=== Input ===
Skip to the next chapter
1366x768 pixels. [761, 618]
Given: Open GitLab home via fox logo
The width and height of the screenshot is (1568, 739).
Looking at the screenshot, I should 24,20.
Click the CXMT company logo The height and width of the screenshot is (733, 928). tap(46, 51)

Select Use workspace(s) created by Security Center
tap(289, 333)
===
=== Input ===
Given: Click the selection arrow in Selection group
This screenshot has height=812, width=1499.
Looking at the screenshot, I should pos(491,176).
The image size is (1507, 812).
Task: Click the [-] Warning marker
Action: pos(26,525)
===
▶ [Exercise objective]
Among the lines above, count those containing the word "Given" and give nothing but the result.

▶ [Task solution]
2